Family
There is an element of controversy regarding Konstantin Balmont’s (and his second name’s) origins. The common knowledge is that his father Dmitry Konstantinovich Balmont (1835—1907) was a nobleman of a Scandinavian (probably Scottish) ancestry. In his 1903 short autobiography the poet wrote:
According to our family legend, my ancestors were sailors, either Scottish or Scandinavian, who came to Russia and settled there. My father’s father was a Navy officer and a hero of Turkish War noted by Tzar Nikolay the First for bravery. My mother’s ancestors were Tatars, the first in the line being Prince Bely Lebed (White Swan) of the Golden Horde. That was the probable reason for her two distinctive qualities: unruliness and tempestuousness which I inherited…There is a less exotic alternative version of this, championed by the poet's second wife Yekaterina Andreeva. According to her Memoirs, Balmont’s grand-grandfather on his father’s side Ivan Andreevich Balamut (a Ukrainian surname, meaning “rabble-rouser”) served as a cavalry sergeant in Catherine the Great’s Imperial Guard regiment (Andreeva insisted she saw the original parchment-written document that's been kept in the family archives). A landowner in Kherson, Southern Ukraine, Ivan Balamut has got his name somehow modified into Balmont. This second version has its own detractors, though.
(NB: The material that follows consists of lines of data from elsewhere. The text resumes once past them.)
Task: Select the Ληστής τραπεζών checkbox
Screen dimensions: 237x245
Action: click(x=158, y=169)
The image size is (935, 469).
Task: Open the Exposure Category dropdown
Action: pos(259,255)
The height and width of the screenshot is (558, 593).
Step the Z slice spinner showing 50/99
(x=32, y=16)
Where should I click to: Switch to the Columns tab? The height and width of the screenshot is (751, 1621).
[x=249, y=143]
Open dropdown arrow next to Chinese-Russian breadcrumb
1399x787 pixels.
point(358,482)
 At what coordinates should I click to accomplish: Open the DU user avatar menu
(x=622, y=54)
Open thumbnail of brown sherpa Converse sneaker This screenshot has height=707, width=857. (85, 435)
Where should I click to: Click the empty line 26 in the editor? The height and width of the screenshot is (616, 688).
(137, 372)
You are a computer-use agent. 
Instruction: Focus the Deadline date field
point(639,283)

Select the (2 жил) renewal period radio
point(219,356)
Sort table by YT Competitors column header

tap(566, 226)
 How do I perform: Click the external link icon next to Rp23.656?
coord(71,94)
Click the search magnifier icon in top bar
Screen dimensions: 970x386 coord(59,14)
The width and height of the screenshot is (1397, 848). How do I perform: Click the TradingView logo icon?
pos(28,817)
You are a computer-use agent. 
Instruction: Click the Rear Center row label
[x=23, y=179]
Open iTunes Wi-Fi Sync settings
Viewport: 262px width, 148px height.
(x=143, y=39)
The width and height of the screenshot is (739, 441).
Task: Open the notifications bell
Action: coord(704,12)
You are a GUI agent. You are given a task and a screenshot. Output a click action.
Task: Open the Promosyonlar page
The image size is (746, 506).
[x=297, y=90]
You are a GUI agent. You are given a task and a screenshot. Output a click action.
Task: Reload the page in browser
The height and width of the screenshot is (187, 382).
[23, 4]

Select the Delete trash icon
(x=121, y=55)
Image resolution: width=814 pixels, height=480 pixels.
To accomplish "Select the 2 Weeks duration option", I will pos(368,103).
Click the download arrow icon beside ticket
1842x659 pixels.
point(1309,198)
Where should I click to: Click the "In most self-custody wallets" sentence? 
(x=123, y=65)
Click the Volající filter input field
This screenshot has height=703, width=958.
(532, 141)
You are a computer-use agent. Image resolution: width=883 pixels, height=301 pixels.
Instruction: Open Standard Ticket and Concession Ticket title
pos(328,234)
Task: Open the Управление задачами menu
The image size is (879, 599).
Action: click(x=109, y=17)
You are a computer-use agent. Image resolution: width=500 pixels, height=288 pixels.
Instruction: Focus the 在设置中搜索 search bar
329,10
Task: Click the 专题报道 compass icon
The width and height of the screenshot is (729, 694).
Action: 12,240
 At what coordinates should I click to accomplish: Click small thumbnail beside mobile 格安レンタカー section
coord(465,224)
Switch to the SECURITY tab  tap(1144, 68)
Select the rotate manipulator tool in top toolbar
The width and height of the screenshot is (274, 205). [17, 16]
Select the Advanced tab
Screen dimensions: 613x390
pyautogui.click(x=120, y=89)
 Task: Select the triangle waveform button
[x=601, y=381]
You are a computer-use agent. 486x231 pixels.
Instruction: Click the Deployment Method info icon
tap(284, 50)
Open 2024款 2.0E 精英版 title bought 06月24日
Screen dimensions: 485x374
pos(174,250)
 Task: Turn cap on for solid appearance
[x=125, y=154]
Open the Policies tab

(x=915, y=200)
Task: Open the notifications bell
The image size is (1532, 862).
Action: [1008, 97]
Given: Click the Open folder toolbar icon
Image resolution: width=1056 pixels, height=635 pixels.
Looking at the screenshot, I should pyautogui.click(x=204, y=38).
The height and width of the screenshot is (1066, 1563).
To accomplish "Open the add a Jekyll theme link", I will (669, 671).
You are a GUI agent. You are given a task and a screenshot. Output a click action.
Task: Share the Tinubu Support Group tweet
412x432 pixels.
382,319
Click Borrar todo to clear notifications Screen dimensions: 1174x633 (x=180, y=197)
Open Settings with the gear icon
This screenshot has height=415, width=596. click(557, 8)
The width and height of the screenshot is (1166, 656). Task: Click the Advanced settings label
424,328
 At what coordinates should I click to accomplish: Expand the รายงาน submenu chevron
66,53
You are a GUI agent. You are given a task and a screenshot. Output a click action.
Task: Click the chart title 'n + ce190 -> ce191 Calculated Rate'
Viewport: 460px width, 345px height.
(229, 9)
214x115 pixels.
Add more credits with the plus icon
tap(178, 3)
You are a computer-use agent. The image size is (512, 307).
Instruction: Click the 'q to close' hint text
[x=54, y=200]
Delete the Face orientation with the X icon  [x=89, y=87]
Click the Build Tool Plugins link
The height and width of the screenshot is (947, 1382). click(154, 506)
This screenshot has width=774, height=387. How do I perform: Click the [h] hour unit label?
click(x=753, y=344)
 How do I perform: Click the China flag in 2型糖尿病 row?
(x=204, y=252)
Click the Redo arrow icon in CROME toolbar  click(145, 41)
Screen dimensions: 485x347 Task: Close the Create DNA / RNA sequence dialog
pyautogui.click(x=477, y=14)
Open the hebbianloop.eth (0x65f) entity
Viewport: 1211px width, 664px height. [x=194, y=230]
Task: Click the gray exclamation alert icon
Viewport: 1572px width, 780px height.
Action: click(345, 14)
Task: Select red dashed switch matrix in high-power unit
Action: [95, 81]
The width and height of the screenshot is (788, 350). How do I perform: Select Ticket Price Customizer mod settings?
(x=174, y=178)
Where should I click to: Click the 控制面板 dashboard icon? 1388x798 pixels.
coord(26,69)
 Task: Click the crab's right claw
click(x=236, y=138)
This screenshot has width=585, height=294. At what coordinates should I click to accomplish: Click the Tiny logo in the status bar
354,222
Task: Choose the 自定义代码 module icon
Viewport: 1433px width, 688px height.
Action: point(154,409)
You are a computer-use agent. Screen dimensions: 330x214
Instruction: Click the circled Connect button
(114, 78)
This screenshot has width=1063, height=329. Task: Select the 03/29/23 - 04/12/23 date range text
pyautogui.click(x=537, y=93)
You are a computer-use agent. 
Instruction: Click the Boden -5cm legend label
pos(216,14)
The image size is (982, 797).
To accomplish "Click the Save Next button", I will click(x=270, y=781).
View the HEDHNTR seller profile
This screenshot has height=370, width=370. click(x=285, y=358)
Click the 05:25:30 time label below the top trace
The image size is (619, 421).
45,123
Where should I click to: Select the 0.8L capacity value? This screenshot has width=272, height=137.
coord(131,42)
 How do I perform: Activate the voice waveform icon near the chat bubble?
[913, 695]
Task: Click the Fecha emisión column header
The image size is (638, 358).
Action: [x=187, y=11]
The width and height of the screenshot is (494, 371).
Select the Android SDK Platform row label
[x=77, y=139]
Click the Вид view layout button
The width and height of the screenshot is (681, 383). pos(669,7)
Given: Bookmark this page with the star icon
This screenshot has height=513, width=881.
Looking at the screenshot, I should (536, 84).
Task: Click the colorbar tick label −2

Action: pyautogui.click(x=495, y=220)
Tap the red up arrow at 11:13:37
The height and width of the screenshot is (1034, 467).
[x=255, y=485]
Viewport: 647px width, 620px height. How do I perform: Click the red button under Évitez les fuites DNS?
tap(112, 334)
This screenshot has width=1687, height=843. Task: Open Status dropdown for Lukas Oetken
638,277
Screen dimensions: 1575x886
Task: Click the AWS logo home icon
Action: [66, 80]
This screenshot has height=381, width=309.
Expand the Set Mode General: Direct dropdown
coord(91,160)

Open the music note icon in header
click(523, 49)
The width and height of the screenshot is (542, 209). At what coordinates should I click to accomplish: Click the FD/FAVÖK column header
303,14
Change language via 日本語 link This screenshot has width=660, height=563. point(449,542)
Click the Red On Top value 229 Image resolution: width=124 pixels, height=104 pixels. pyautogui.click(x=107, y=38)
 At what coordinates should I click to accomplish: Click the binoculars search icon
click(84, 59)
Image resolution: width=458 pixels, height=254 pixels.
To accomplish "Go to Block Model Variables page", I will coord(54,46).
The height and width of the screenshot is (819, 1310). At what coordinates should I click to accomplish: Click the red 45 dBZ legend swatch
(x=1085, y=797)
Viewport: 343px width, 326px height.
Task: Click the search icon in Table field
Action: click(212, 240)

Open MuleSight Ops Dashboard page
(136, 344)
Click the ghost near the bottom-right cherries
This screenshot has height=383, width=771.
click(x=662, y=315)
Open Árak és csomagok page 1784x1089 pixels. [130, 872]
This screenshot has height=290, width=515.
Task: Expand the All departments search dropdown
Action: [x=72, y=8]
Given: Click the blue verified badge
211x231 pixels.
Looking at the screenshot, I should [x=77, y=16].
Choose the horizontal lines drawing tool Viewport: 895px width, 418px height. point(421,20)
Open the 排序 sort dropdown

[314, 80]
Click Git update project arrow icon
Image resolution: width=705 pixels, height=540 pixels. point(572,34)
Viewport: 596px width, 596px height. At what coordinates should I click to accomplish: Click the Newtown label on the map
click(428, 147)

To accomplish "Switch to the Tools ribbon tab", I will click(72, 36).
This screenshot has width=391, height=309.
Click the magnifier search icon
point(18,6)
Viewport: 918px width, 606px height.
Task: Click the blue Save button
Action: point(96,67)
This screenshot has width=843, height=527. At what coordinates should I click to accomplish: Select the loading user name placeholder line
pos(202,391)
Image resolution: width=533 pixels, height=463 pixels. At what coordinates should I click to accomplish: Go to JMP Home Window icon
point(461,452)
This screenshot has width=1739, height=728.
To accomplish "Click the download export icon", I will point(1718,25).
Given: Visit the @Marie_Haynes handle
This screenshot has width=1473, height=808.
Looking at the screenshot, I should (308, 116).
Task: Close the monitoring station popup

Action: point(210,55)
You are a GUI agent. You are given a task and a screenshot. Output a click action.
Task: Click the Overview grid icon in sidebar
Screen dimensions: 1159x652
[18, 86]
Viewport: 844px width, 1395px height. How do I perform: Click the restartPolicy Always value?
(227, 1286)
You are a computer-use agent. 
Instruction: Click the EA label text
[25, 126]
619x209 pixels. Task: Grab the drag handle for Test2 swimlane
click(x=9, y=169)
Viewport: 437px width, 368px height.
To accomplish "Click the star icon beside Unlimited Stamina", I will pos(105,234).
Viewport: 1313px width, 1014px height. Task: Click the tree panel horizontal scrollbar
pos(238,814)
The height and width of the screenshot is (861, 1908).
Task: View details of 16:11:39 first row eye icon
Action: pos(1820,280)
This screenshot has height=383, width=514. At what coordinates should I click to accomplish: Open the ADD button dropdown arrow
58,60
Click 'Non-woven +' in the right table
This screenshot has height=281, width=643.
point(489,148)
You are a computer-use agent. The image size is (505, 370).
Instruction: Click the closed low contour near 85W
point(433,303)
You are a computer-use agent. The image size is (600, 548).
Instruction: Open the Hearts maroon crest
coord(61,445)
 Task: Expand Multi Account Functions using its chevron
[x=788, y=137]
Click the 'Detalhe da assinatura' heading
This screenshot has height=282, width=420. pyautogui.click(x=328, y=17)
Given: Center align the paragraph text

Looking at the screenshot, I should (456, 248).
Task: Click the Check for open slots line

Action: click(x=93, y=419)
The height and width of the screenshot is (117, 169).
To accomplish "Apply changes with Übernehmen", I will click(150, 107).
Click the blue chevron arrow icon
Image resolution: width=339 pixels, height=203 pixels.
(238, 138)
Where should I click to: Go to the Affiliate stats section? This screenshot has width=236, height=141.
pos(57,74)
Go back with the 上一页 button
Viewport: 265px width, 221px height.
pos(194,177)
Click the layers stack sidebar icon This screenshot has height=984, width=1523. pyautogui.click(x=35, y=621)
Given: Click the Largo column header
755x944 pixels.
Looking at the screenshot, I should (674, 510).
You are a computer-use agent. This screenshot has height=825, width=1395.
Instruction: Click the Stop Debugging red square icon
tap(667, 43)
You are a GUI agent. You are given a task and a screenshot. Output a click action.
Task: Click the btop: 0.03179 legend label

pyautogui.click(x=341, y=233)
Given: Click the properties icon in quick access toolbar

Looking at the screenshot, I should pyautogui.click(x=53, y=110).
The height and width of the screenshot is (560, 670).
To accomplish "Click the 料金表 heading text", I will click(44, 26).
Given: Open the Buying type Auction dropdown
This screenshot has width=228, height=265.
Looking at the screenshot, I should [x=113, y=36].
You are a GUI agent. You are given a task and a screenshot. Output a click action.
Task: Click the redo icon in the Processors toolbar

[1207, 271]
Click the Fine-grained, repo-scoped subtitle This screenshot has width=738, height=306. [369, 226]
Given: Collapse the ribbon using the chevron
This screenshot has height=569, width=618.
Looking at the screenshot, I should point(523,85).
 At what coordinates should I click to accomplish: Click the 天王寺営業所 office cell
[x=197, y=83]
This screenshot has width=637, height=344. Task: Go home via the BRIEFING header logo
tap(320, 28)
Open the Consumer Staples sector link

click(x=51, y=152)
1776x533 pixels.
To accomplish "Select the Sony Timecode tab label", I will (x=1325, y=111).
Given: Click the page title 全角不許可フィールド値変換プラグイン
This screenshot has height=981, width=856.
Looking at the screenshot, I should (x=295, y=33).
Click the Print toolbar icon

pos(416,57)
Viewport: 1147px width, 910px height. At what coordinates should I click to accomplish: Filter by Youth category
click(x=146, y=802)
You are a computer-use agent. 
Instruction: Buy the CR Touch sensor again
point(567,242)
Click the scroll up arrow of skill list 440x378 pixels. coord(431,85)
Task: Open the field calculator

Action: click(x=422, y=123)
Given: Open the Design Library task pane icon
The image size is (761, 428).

According to T. Alexandrova, an authority on M.Lokhvitskaya and Balmont, "It would be more than natural for a foreign name to be transformed by common people of rural area into a folkish, recognizable version, but certainly not vice versa".
Dmitry Konstantinovich, Vera Nikolayevna and all of their relatives pronounced the surname as Ba′lmont, first syllable stressed. The poet insisted that he personally (and officially) changed his surname into Balmo′nt and asked to pronounce it thus. He cited "a certain woman’s whimsy" as the only reason for this change.